»»

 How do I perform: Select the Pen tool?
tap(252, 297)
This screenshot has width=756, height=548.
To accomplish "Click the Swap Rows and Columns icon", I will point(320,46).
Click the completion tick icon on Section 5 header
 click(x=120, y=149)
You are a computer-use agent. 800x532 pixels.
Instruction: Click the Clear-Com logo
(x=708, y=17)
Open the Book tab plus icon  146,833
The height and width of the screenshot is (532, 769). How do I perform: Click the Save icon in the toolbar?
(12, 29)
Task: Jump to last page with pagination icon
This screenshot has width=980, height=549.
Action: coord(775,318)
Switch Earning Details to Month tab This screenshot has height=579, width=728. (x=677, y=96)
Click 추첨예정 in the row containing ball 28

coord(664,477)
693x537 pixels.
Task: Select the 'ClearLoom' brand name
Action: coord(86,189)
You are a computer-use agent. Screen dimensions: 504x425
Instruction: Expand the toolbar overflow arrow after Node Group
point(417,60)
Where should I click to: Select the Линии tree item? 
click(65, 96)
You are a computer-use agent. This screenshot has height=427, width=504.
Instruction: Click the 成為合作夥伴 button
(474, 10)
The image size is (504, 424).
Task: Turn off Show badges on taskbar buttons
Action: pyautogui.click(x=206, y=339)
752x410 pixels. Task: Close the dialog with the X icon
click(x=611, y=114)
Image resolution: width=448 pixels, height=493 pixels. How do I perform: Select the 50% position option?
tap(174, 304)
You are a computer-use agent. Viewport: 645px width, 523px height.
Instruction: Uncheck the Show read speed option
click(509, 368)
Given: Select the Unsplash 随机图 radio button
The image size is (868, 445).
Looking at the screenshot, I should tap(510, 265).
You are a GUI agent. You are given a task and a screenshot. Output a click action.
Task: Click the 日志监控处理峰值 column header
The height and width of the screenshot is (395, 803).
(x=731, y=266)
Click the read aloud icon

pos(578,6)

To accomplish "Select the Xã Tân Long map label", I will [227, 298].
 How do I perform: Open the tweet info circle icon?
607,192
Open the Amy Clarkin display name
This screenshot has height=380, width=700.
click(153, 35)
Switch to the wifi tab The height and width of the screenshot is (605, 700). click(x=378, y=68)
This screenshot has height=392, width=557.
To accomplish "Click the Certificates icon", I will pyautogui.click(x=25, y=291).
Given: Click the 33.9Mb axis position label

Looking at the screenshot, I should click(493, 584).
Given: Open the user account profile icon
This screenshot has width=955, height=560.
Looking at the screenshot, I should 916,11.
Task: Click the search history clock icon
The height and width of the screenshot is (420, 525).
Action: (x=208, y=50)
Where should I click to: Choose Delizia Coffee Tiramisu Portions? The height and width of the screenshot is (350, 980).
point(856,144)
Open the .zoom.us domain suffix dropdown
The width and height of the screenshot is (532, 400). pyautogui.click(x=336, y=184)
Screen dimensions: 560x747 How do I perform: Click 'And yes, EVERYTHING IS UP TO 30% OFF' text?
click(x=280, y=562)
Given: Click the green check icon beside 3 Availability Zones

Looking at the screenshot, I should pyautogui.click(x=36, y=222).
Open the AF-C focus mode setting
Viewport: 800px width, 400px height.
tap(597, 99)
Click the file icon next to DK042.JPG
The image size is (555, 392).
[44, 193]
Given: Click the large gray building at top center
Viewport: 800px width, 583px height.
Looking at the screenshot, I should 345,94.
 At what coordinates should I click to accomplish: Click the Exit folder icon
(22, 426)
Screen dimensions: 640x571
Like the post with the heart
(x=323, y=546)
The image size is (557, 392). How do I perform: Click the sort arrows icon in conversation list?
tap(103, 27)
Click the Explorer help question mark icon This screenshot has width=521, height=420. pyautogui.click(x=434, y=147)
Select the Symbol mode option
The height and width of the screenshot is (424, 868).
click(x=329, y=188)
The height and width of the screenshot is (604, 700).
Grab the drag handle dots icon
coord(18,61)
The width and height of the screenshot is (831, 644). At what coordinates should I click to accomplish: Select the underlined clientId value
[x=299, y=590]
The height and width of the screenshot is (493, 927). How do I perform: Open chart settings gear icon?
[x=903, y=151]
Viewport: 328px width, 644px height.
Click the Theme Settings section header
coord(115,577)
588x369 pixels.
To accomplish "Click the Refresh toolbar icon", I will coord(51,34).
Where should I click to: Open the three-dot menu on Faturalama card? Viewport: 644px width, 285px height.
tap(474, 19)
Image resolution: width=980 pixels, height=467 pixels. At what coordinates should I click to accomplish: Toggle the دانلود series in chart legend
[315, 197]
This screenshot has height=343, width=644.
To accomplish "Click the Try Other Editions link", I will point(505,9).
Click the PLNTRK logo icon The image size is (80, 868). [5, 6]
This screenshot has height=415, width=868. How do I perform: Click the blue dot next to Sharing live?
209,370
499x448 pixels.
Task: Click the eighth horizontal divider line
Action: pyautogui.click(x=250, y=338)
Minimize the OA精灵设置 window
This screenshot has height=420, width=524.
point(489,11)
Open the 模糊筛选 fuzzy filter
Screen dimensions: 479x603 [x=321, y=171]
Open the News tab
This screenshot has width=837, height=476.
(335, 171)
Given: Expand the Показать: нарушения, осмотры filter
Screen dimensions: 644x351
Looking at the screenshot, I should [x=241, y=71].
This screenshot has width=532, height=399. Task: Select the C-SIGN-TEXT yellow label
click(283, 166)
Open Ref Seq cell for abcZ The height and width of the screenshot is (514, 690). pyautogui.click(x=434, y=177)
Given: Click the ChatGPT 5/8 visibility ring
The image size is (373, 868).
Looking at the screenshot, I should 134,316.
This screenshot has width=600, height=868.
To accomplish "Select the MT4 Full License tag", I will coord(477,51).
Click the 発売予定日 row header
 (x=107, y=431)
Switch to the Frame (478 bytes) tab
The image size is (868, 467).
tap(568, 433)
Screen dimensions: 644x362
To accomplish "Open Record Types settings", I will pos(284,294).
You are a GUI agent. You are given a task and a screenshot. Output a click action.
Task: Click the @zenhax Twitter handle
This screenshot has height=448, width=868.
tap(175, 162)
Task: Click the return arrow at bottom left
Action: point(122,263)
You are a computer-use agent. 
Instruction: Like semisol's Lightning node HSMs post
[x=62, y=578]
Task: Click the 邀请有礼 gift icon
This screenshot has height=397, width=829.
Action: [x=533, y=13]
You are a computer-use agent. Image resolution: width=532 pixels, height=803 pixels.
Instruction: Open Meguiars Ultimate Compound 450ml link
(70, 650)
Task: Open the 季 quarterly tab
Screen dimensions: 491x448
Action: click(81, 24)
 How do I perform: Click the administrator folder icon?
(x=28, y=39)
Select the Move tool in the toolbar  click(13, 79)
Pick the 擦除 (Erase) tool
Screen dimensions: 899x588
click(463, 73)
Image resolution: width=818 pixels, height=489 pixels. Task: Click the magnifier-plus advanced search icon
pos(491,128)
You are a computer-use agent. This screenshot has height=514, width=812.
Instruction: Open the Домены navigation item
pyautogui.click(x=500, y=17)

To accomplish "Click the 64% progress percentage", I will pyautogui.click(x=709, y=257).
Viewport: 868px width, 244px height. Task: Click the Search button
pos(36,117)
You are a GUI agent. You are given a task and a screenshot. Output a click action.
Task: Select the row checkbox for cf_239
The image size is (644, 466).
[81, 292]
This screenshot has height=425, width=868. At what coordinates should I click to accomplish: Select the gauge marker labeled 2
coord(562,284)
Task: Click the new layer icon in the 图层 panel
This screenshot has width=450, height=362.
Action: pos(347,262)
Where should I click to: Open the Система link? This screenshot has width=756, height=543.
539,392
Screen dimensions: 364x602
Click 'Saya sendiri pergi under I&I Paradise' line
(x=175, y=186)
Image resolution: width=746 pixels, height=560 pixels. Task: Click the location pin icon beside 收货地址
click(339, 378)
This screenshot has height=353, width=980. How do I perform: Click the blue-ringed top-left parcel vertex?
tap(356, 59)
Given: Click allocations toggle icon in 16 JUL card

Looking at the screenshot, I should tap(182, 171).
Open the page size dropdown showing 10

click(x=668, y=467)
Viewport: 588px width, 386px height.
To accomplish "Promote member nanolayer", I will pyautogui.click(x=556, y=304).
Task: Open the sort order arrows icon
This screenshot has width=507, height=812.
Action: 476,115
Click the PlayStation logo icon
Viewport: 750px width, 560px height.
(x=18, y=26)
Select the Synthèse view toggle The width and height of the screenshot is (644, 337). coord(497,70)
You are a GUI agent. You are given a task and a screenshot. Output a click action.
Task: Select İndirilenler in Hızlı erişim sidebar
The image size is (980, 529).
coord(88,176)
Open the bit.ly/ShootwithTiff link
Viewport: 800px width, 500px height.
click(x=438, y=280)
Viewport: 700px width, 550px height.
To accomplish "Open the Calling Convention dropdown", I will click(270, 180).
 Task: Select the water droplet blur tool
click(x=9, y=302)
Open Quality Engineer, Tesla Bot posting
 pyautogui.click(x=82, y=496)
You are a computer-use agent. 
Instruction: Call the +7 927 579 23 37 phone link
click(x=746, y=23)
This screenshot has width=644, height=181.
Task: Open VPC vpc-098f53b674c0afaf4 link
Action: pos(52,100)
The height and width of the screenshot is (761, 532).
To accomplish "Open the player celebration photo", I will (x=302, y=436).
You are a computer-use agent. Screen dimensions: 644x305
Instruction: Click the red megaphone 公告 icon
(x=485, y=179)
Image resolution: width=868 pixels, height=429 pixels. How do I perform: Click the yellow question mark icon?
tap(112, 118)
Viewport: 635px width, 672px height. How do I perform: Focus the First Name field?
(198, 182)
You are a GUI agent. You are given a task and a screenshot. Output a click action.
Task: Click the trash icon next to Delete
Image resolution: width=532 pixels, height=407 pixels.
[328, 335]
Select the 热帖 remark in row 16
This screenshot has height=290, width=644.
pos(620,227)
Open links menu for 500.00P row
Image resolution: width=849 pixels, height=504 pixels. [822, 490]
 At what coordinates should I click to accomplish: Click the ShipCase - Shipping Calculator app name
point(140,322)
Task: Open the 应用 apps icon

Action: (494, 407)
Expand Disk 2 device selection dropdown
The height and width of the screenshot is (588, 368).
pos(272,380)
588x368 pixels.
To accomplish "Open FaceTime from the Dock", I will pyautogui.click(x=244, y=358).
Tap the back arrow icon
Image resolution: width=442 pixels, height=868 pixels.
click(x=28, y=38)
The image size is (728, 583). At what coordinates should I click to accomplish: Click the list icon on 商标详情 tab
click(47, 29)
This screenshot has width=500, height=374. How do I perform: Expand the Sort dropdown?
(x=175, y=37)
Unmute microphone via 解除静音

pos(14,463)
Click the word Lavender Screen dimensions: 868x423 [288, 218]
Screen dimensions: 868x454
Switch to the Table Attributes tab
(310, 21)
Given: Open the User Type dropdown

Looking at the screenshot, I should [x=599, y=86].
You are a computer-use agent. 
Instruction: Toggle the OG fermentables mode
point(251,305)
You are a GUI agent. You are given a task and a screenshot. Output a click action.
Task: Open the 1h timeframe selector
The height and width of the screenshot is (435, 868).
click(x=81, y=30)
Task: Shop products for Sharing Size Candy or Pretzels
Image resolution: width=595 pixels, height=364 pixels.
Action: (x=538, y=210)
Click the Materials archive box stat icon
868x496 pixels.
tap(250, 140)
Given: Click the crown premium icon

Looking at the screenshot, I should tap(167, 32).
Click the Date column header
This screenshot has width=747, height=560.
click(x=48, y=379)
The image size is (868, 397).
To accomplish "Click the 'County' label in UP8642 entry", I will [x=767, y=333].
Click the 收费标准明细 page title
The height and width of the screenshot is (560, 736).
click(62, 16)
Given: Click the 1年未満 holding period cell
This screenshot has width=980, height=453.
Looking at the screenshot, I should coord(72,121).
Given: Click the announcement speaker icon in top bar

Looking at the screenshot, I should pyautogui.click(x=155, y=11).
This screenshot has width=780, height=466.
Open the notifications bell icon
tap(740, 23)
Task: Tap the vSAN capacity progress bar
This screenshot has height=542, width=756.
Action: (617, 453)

««

# TASK OBJECTIVE
Once you find the line with "Instruction: Click the Clear-Com logo" in the entries above, output it and each line after it up to and including the line with "Task: Click the 日志监控处理峰值 column header", and nothing else.

# OUTPUT FOR THIS TASK
Instruction: Click the Clear-Com logo
(x=708, y=17)
Open the Book tab plus icon  146,833
The height and width of the screenshot is (532, 769). How do I perform: Click the Save icon in the toolbar?
(12, 29)
Task: Jump to last page with pagination icon
This screenshot has width=980, height=549.
Action: coord(775,318)
Switch Earning Details to Month tab This screenshot has height=579, width=728. (x=677, y=96)
Click 추첨예정 in the row containing ball 28

coord(664,477)
693x537 pixels.
Task: Select the 'ClearLoom' brand name
Action: coord(86,189)
You are a computer-use agent. Screen dimensions: 504x425
Instruction: Expand the toolbar overflow arrow after Node Group
point(417,60)
Where should I click to: Select the Линии tree item? 
click(65, 96)
You are a computer-use agent. This screenshot has height=427, width=504.
Instruction: Click the 成為合作夥伴 button
(474, 10)
The image size is (504, 424).
Task: Turn off Show badges on taskbar buttons
Action: pyautogui.click(x=206, y=339)
752x410 pixels. Task: Close the dialog with the X icon
click(x=611, y=114)
Image resolution: width=448 pixels, height=493 pixels. How do I perform: Select the 50% position option?
tap(174, 304)
You are a computer-use agent. Viewport: 645px width, 523px height.
Instruction: Uncheck the Show read speed option
click(509, 368)
Given: Select the Unsplash 随机图 radio button
The image size is (868, 445).
Looking at the screenshot, I should tap(510, 265).
You are a GUI agent. You are given a task and a screenshot. Output a click action.
Task: Click the 日志监控处理峰值 column header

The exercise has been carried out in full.